Neues aus Südostasien...

Hallo Thommy, ich spiele vom 10.4 bis zum 17.4 ein Open in Bangkok mit. Wenn ich Zeit habe und einen Computer finde stelle ich einen LIve Bericht auf die Homepage. Liebe Grüße, Daniel

  Montag 11. April 2016

Okay, und hier kommt der Bericht von den ersten Runden.

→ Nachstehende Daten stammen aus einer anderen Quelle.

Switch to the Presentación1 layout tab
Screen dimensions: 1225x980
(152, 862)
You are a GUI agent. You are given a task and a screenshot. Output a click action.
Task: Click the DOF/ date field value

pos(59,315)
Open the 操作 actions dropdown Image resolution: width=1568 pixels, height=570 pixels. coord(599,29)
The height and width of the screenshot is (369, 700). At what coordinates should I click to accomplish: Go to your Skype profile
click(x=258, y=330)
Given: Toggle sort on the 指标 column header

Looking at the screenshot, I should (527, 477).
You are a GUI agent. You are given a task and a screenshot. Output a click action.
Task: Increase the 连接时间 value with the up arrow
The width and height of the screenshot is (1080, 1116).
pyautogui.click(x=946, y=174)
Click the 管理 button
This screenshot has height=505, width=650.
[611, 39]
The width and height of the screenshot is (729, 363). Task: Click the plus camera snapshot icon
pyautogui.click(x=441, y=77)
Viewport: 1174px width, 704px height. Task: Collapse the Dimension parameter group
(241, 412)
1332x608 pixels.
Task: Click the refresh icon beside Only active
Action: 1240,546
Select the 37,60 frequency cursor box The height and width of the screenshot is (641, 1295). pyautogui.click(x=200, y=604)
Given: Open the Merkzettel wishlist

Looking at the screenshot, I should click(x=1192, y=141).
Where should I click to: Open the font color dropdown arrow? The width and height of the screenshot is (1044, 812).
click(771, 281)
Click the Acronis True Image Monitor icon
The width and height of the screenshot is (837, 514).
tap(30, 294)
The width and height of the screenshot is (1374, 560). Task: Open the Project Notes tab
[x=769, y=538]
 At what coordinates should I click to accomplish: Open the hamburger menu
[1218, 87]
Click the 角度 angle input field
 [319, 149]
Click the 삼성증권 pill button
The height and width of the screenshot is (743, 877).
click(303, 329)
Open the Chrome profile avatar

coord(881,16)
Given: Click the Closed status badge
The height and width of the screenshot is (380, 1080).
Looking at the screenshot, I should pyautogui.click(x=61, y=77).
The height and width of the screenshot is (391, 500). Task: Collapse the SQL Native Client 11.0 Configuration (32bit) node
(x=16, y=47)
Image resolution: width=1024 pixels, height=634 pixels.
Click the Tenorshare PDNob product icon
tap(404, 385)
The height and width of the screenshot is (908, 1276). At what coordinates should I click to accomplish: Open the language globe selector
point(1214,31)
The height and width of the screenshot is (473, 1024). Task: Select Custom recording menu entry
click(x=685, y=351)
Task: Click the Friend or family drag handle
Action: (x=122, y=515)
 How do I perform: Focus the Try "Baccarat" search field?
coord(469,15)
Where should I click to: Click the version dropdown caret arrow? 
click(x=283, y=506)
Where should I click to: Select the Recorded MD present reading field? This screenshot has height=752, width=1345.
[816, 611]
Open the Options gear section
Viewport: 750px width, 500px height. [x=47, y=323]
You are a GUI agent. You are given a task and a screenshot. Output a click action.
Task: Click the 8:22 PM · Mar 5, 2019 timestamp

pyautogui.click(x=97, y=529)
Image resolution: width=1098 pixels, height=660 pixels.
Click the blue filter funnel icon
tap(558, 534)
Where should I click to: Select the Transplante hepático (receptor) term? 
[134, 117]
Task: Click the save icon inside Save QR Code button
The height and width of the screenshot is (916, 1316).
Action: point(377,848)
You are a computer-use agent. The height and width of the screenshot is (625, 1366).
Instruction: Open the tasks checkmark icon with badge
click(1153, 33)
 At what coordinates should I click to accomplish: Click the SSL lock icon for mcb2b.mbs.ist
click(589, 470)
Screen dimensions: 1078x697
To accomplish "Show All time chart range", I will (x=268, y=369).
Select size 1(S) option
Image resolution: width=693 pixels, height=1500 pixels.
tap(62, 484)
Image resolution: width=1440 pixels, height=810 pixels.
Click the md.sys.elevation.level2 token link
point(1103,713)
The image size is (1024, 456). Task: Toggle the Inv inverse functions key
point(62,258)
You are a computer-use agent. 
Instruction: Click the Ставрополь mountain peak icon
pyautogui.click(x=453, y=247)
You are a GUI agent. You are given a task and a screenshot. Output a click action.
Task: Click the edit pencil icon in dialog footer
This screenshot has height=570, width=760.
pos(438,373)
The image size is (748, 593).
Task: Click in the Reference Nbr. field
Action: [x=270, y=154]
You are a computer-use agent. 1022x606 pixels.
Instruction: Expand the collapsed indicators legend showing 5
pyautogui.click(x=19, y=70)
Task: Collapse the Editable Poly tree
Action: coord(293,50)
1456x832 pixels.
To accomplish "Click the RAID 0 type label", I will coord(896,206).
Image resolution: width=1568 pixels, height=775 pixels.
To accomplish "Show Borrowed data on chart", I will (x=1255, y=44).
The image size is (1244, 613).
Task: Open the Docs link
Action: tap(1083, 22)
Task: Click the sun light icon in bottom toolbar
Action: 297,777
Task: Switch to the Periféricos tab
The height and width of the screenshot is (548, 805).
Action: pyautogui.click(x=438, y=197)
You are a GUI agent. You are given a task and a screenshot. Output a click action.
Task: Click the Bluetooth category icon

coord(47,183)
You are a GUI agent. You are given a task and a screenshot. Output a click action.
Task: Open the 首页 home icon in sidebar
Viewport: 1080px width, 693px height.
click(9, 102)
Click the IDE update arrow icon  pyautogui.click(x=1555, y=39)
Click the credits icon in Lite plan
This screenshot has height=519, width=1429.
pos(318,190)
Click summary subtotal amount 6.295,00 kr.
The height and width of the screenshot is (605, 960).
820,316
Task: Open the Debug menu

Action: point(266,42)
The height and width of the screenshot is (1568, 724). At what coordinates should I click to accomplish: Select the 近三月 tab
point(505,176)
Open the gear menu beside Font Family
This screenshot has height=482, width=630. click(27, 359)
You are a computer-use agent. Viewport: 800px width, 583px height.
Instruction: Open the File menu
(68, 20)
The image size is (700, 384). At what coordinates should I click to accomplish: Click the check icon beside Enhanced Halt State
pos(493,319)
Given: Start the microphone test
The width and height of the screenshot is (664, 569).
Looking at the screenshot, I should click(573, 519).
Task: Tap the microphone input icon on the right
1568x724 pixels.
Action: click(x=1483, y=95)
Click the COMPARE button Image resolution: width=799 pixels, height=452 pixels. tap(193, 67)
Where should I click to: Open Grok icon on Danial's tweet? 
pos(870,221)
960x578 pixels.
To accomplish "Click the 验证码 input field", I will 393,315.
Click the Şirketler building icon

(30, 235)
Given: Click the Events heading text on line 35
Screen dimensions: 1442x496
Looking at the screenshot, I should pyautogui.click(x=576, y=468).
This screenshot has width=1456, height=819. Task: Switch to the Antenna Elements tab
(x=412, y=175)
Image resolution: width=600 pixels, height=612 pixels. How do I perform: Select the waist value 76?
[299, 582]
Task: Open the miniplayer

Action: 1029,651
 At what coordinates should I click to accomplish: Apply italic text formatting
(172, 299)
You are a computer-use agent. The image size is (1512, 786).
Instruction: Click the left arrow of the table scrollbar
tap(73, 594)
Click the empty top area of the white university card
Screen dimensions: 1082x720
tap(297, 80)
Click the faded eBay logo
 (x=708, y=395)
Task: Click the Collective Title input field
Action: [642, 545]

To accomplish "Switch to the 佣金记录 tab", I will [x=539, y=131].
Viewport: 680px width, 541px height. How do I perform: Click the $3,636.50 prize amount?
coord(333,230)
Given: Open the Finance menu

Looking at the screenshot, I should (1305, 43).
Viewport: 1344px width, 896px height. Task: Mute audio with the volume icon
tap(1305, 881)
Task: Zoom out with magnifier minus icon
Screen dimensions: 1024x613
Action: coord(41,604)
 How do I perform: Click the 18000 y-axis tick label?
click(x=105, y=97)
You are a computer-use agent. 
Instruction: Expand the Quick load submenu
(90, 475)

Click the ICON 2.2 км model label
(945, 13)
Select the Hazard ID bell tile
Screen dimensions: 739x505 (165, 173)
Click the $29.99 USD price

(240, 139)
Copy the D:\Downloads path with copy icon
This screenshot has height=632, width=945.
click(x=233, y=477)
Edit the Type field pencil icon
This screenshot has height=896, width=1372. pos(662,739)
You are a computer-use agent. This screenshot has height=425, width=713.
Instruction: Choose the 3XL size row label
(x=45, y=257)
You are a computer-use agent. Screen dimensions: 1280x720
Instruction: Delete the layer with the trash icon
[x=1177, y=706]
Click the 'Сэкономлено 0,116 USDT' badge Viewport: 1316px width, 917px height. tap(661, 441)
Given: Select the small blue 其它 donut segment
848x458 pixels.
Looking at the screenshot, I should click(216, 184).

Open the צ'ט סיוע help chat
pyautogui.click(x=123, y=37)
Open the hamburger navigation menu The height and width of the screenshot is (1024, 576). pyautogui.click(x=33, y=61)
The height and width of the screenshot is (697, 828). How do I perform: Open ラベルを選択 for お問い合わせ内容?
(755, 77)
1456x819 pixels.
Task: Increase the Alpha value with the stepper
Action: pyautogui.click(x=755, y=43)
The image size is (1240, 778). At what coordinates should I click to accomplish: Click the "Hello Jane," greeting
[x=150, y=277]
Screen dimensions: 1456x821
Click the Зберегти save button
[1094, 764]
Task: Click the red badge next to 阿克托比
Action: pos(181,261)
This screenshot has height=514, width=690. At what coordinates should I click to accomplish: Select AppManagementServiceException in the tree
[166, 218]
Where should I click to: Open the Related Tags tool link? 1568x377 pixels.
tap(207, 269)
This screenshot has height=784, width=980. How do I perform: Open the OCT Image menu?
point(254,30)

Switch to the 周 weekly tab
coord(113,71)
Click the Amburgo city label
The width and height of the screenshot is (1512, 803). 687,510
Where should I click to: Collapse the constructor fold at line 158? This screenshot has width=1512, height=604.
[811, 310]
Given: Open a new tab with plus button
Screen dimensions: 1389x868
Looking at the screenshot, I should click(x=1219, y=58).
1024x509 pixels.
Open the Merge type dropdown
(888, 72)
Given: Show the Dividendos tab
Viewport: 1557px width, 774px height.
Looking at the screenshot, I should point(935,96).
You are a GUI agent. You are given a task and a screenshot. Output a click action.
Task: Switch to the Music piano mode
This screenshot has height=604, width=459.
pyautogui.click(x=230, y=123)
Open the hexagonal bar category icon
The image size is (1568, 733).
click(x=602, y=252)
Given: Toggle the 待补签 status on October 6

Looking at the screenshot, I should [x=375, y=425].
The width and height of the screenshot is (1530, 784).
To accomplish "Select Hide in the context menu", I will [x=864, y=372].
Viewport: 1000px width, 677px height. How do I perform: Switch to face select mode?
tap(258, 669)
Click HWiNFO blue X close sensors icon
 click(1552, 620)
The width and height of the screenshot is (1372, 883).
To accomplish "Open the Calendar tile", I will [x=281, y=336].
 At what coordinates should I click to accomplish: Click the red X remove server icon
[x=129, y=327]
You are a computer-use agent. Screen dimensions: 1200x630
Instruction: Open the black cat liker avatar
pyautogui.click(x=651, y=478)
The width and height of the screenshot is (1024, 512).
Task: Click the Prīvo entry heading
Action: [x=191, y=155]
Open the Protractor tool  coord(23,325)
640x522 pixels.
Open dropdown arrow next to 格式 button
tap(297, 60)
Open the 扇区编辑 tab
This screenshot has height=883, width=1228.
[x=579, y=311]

Wie oben angekündigt, spiele ich zur Zeit das sechzehnte Bangkok Chess Club

Open mit. Wer alt genug ist um noch von einer Nacht in Bangkok zu träumen, den muss

ich leider enttäuschen. Bangkok ist ein Moloch mit vielen Menschen, noch mehr

Verkehr und riesigen Einkaufszentren. Von Exotik keine Spur, es sei denn man

freut sich an den westlichen Sex-Touristen. Image removed. Die Organisatoren des BCC haben nach 16 Jahren

die Zeichen der Zeit erkannt und das Sendener

Format eingeführt. Neun Runden Schweizer

System, eine Doppelrunde und ein siebenrundiges

Challengers-Turnier.

Spielort ist das Dusitani Hotel in Bangkok.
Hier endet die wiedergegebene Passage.